I am lucky to be getting all the locals. I am 40 miles from Louisville in Brandenburg. I am actually on a plateau higher than Louisville so nothing really blocks me. 

The first thing I am going to try is removing the excess coax from the line. If that doesn't do it, I will move the antenna to a different location in the attic and use the wifie walkie talkie method.

I will let you guys know how it goes.


----------



## jgurley (Feb 1, 2005)

I just checked your zip code at antennaWeb.org and see that all the major networks are in the same direction (32 degrees) and distance.

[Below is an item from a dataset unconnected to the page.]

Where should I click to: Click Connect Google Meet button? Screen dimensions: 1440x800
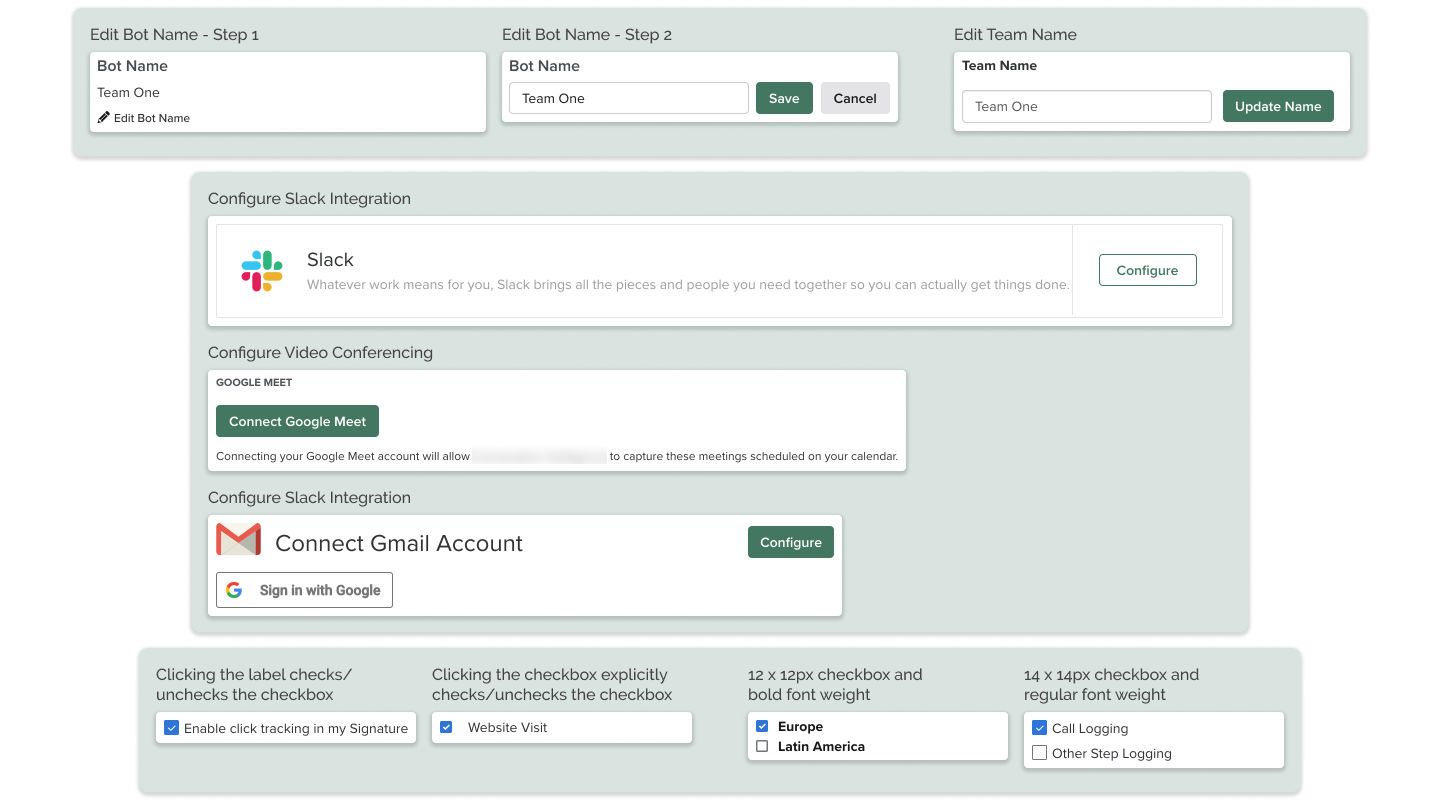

So now I would say you are likely to be better off with a directional antenna. In fact, antennaweb suggest a medium strength, directional amplified. Those are only suggestions and I've found antennaweb to often overstates whats actually needed.


----------



## JM Anthony (Nov 16, 2003)

I'd suggest checking this thread at our sister site, AVS Forum. See if you can find someone close to you and see what their set up is.

It doesn't make sense to me that you'd have that kind of drop in signal this type of year with nothing else happening on your end. I have a lot of deciduous trees between me and the Seattle towers and my OTA is pretty much consistent year in and year out. I also have my antenna in my attic. Some attenuation, but no metal siding which is the real deal buster.

Good luck


----------



## Mr.72 (Feb 2, 2007)

FWIW in the past couple of weeks my signal strength has dropped with my 622 on all channels. I wonder if there wasn't a firmware load that caused it.


----------



## Calvin386 (May 23, 2007)

Well I went into the attic this afternoon and took out about 50' of the coax and it did increase my signal by 8 to 10 percent on all channels. 

So my problem is solved because with all of my channels in the 70's or above I will have no drop outs. Thanks for everyone's help. 

JM Anthony I agree that it doesn't seem that change in season would have any effect on my reception. However I'm not sure what would be wrong with my equipment. My antenna is inside and all wires are inside. I realize though that it could be 100 different things but looking at my setup nothing was disturbed. If this is happening to other Dish customers, like Mr. 72, maybe it could be an update. 

Watching my dvr recordings, I can tell that it began last Wed.(Nov. 21st). So maybe that could shed some light on it for someone. 

I'm going to visit the thread you gave me.


----------



## jgurley (Feb 1, 2005)

So shortening your cable did the trick. Now you've got me interested if doing the same might allow me to pull in my two missing channels. I'll have to be creative and it will take some time but I'm going to give it a try.

It seems like every thread on OTA reception I learn something.


----------



## Calvin386 (May 23, 2007)

Yep. It worked for me. In fact, I scanned again for locals and I picked up 6 KET channels that I didn't get before. 

Keep in mind I removed 50% of my RG6.


----------



## Donp (May 2, 2006)

I live east of Louisville and my signal strenth dropped on 3 and 11 but not on 32. I went from 80% on 3 to 63% or less and 75% on 11 to no lock (59% or less) and 32 did decrease from 85% to 73-75%. All over the last two weeks and will be that all winter until April then the power will begin to come back up. I have never heard a reasonable answer for this problem. My OTA is inside at the gable end but it will be outside this spring.


----------



## jgurley (Feb 1, 2005)

For loss of signal strength in the winter months check out this link:

http://www.hdtvprimer.com/ANTENNAS/glossaryA.html#fading

I'm not especially technical when it comes to this stuff, and the author implies there is more to be said on the topic of "Fading", but the concept may be the answer to our signal dropping in cold weather.


----------



## Calvin386 (May 23, 2007)

That describes my situation exactly. Thanks for the info jgurley.

Donp, I see we are having the same problem. This is the first winter for me with OTA locals. So I didn't know what the heck was going on.


----------



## Jim5506 (Jun 7, 2004)

Another problem with an attic antenna might be moisture on the roof. Frost and morniig dew will block especially UHF radio waves = reduced signal to the antenna in the attic.


----------